Now I tried compiling GMP with --disable-shared --enable-assert --enable-alloca=debug CFLAGS="-g -O2 -pedantic -m64 -mtune=k8" (the latter is the default CFLAGS plus "-g"), and there seem to be no crashes. This suggests the problem is not in the GMP assembly code.

e13df781-8644-42aa-9d66-1e8d332e25bb commented 15 years ago
comment:11

Tried again, this time removing --disable-shared. Still doesn't crash.

e13df781-8644-42aa-9d66-1e8d332e25bb commented 15 years ago
comment:12

Now making progress.... on sage.math, if I run bernmm-test under valgrind, even for n = 4 and one thread, I get all kind of invalid read errors.

e13df781-8644-42aa-9d66-1e8d332e25bb commented 15 years ago
comment:13

Actually no progress at all. I discovered after another hour that valgrind even reports invalid read errors for a simple program that computes "2+2" using GMP. I have no idea what to make of this.

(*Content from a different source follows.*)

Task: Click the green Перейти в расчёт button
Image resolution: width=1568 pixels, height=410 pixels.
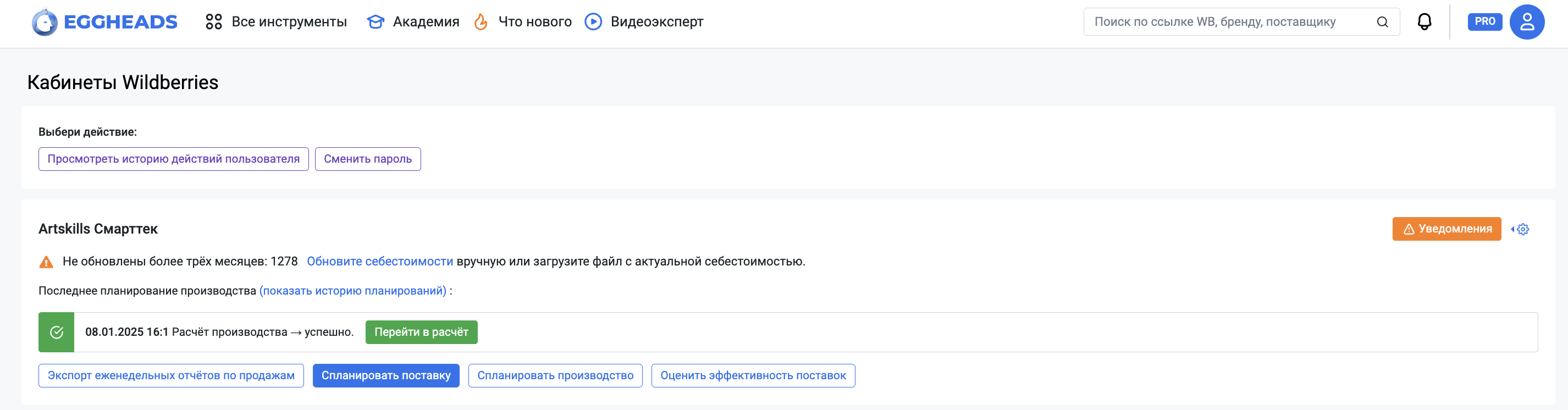Action: click(x=421, y=332)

e13df781-8644-42aa-9d66-1e8d332e25bb commented 15 years ago
comment:14

Moving back to my laptop, if I compile GMP without the --enable-alloca=debug option, the crashes reappear.

e13df781-8644-42aa-9d66-1e8d332e25bb commented 15 years ago
comment:15

Finally got somewhere.

It appears to be a stack overflow issue. It occurs inside GMP's xgcd function. The default stack size for new threads is 8 MB on sage.math but apparently only 512 KB on OSX. If I increase the thread stack size inside bernmm, the crashes stop happening.

I wrote a test program (below) that calls mpz_invert for a given input size using a given thread stack size. (The mpz_invert call is what seems to be causing the problems in bernmm.) I found that for stack size = 512 KB, GMP doesn't have any problems, but if I bump it down to only 448 KB, it starts crashing for inputs of 2800 limbs and above. This is around about the largest size that is used in bernmm for computing B(40000), which is the value of k where problems seem to start occurring. So if bernmm is only using a few 10's of KB of stack, it could push GMP over the limit.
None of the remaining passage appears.